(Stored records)
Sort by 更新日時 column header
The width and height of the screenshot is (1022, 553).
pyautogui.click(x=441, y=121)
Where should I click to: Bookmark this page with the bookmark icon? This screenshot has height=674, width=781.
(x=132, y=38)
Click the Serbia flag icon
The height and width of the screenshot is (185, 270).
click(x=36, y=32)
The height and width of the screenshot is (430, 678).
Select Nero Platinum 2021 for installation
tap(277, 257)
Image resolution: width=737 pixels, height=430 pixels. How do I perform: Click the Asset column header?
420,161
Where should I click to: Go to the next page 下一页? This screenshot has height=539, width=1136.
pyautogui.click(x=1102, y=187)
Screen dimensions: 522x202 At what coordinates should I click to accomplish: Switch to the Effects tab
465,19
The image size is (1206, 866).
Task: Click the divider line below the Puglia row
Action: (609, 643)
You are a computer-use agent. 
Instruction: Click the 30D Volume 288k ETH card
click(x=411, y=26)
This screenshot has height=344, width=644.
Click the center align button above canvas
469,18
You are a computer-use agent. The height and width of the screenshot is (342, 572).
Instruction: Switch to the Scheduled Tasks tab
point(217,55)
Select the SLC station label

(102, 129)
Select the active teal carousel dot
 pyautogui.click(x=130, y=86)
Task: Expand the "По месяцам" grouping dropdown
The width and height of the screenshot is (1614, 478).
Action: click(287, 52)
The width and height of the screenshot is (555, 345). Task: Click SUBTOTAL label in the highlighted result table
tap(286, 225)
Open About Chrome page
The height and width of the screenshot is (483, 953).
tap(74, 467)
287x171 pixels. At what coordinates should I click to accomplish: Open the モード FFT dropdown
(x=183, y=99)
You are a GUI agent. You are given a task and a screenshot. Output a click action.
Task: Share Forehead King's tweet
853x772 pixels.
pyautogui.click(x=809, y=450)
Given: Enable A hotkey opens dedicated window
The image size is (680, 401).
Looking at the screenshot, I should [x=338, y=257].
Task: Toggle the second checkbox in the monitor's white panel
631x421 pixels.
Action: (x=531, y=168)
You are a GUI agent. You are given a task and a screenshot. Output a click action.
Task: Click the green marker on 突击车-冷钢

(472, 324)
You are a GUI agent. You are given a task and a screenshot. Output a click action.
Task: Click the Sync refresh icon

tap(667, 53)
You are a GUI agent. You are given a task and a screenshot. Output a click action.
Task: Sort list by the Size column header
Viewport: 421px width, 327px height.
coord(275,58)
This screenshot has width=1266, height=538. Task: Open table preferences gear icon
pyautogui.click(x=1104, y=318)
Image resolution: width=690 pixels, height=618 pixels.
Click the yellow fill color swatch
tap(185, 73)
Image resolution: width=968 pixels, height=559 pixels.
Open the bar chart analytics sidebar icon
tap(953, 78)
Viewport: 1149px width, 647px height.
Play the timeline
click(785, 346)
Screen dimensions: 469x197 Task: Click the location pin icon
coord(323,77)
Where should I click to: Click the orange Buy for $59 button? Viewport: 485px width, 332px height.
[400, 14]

## Exercise requirements
Give back every entry above, complete and exact.

## Written response
Sort by 更新日時 column header
The width and height of the screenshot is (1022, 553).
pyautogui.click(x=441, y=121)
Where should I click to: Bookmark this page with the bookmark icon? This screenshot has height=674, width=781.
(x=132, y=38)
Click the Serbia flag icon
The height and width of the screenshot is (185, 270).
click(x=36, y=32)
The height and width of the screenshot is (430, 678).
Select Nero Platinum 2021 for installation
tap(277, 257)
Image resolution: width=737 pixels, height=430 pixels. How do I perform: Click the Asset column header?
420,161
Where should I click to: Go to the next page 下一页? This screenshot has height=539, width=1136.
pyautogui.click(x=1102, y=187)
Screen dimensions: 522x202 At what coordinates should I click to accomplish: Switch to the Effects tab
465,19
The image size is (1206, 866).
Task: Click the divider line below the Puglia row
Action: (609, 643)
You are a computer-use agent. 
Instruction: Click the 30D Volume 288k ETH card
click(x=411, y=26)
This screenshot has height=344, width=644.
Click the center align button above canvas
469,18
You are a computer-use agent. The height and width of the screenshot is (342, 572).
Instruction: Switch to the Scheduled Tasks tab
point(217,55)
Select the SLC station label

(102, 129)
Select the active teal carousel dot
 pyautogui.click(x=130, y=86)
Task: Expand the "По месяцам" grouping dropdown
The width and height of the screenshot is (1614, 478).
Action: click(287, 52)
The width and height of the screenshot is (555, 345). Task: Click SUBTOTAL label in the highlighted result table
tap(286, 225)
Open About Chrome page
The height and width of the screenshot is (483, 953).
tap(74, 467)
287x171 pixels. At what coordinates should I click to accomplish: Open the モード FFT dropdown
(x=183, y=99)
You are a GUI agent. You are given a task and a screenshot. Output a click action.
Task: Share Forehead King's tweet
853x772 pixels.
pyautogui.click(x=809, y=450)
Given: Enable A hotkey opens dedicated window
The image size is (680, 401).
Looking at the screenshot, I should [x=338, y=257].
Task: Toggle the second checkbox in the monitor's white panel
631x421 pixels.
Action: (x=531, y=168)
You are a GUI agent. You are given a task and a screenshot. Output a click action.
Task: Click the green marker on 突击车-冷钢

(472, 324)
You are a GUI agent. You are given a task and a screenshot. Output a click action.
Task: Click the Sync refresh icon

tap(667, 53)
You are a GUI agent. You are given a task and a screenshot. Output a click action.
Task: Sort list by the Size column header
Viewport: 421px width, 327px height.
coord(275,58)
This screenshot has width=1266, height=538. Task: Open table preferences gear icon
pyautogui.click(x=1104, y=318)
Image resolution: width=690 pixels, height=618 pixels.
Click the yellow fill color swatch
tap(185, 73)
Image resolution: width=968 pixels, height=559 pixels.
Open the bar chart analytics sidebar icon
tap(953, 78)
Viewport: 1149px width, 647px height.
Play the timeline
click(785, 346)
Screen dimensions: 469x197 Task: Click the location pin icon
coord(323,77)
Where should I click to: Click the orange Buy for $59 button? Viewport: 485px width, 332px height.
[400, 14]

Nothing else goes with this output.